═══ Given data
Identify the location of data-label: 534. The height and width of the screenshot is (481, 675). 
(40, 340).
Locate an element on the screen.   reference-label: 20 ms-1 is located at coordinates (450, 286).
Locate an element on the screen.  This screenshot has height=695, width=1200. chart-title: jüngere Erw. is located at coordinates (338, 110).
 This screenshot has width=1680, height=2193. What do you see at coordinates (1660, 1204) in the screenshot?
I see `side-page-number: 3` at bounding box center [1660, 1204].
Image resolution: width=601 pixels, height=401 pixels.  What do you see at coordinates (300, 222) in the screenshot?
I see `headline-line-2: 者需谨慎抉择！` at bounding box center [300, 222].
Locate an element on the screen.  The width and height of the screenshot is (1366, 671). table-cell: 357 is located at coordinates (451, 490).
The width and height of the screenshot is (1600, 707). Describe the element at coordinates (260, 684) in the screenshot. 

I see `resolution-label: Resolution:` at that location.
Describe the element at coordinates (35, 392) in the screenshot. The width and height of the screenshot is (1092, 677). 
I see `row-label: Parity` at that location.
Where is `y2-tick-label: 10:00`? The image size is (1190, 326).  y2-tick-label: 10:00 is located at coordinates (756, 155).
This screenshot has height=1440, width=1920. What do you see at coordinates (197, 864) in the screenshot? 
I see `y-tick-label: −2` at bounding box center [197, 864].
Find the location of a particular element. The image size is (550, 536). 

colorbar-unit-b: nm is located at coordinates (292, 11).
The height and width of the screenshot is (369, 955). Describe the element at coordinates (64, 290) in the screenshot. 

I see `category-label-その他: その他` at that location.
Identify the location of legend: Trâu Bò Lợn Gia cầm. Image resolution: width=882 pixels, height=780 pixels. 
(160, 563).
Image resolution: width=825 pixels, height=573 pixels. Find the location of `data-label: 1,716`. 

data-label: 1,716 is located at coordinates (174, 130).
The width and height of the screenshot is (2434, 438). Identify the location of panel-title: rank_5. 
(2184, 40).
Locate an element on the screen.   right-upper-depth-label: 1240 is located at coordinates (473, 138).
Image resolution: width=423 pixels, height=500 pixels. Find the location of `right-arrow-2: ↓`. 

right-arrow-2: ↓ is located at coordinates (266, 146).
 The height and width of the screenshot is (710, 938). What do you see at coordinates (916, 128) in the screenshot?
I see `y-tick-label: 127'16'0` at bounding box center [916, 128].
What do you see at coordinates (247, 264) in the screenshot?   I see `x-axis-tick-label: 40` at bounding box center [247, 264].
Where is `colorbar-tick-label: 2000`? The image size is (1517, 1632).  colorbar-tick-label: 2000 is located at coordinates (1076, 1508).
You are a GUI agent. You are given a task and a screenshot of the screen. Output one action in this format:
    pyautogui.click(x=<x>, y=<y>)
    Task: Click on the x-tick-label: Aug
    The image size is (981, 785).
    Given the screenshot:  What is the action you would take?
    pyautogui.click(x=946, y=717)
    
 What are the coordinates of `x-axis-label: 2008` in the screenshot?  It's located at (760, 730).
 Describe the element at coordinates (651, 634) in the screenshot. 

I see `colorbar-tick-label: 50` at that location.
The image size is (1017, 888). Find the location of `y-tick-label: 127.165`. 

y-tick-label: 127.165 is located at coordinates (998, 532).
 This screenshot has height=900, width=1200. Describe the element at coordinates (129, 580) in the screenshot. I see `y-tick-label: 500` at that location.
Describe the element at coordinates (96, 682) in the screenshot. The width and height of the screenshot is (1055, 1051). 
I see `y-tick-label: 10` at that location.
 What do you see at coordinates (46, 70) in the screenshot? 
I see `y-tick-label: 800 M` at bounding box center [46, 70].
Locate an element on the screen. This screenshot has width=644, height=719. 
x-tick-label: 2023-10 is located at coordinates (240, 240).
══════
# Problem to solve
Copy every row above word for word, keeping their order unchanged.

# Solution for this problem
Identify the location of data-label: 534. The height and width of the screenshot is (481, 675). 
(40, 340).
Locate an element on the screen.   reference-label: 20 ms-1 is located at coordinates (450, 286).
Locate an element on the screen.  This screenshot has height=695, width=1200. chart-title: jüngere Erw. is located at coordinates (338, 110).
 This screenshot has width=1680, height=2193. What do you see at coordinates (1660, 1204) in the screenshot?
I see `side-page-number: 3` at bounding box center [1660, 1204].
Image resolution: width=601 pixels, height=401 pixels.  What do you see at coordinates (300, 222) in the screenshot?
I see `headline-line-2: 者需谨慎抉择！` at bounding box center [300, 222].
Locate an element on the screen.  The width and height of the screenshot is (1366, 671). table-cell: 357 is located at coordinates (451, 490).
The width and height of the screenshot is (1600, 707). Describe the element at coordinates (260, 684) in the screenshot. 

I see `resolution-label: Resolution:` at that location.
Describe the element at coordinates (35, 392) in the screenshot. The width and height of the screenshot is (1092, 677). 
I see `row-label: Parity` at that location.
Where is `y2-tick-label: 10:00`? The image size is (1190, 326).  y2-tick-label: 10:00 is located at coordinates (756, 155).
This screenshot has height=1440, width=1920. What do you see at coordinates (197, 864) in the screenshot? 
I see `y-tick-label: −2` at bounding box center [197, 864].
Find the location of a particular element. The image size is (550, 536). 

colorbar-unit-b: nm is located at coordinates (292, 11).
The height and width of the screenshot is (369, 955). Describe the element at coordinates (64, 290) in the screenshot. 

I see `category-label-その他: その他` at that location.
Identify the location of legend: Trâu Bò Lợn Gia cầm. Image resolution: width=882 pixels, height=780 pixels. 
(160, 563).
Image resolution: width=825 pixels, height=573 pixels. Find the location of `data-label: 1,716`. 

data-label: 1,716 is located at coordinates (174, 130).
The width and height of the screenshot is (2434, 438). Identify the location of panel-title: rank_5. 
(2184, 40).
Locate an element on the screen.   right-upper-depth-label: 1240 is located at coordinates (473, 138).
Image resolution: width=423 pixels, height=500 pixels. Find the location of `right-arrow-2: ↓`. 

right-arrow-2: ↓ is located at coordinates (266, 146).
 The height and width of the screenshot is (710, 938). What do you see at coordinates (916, 128) in the screenshot?
I see `y-tick-label: 127'16'0` at bounding box center [916, 128].
What do you see at coordinates (247, 264) in the screenshot?   I see `x-axis-tick-label: 40` at bounding box center [247, 264].
Where is `colorbar-tick-label: 2000`? The image size is (1517, 1632).  colorbar-tick-label: 2000 is located at coordinates (1076, 1508).
You are a GUI agent. You are given a task and a screenshot of the screen. Output one action in this format:
    pyautogui.click(x=<x>, y=<y>)
    Task: Click on the x-tick-label: Aug
    The image size is (981, 785).
    Given the screenshot:  What is the action you would take?
    pyautogui.click(x=946, y=717)
    
 What are the coordinates of `x-axis-label: 2008` in the screenshot?  It's located at (760, 730).
 Describe the element at coordinates (651, 634) in the screenshot. 

I see `colorbar-tick-label: 50` at that location.
The image size is (1017, 888). Find the location of `y-tick-label: 127.165`. 

y-tick-label: 127.165 is located at coordinates (998, 532).
 This screenshot has height=900, width=1200. Describe the element at coordinates (129, 580) in the screenshot. I see `y-tick-label: 500` at that location.
Describe the element at coordinates (96, 682) in the screenshot. The width and height of the screenshot is (1055, 1051). 
I see `y-tick-label: 10` at that location.
 What do you see at coordinates (46, 70) in the screenshot? 
I see `y-tick-label: 800 M` at bounding box center [46, 70].
Locate an element on the screen. This screenshot has width=644, height=719. 
x-tick-label: 2023-10 is located at coordinates (240, 240).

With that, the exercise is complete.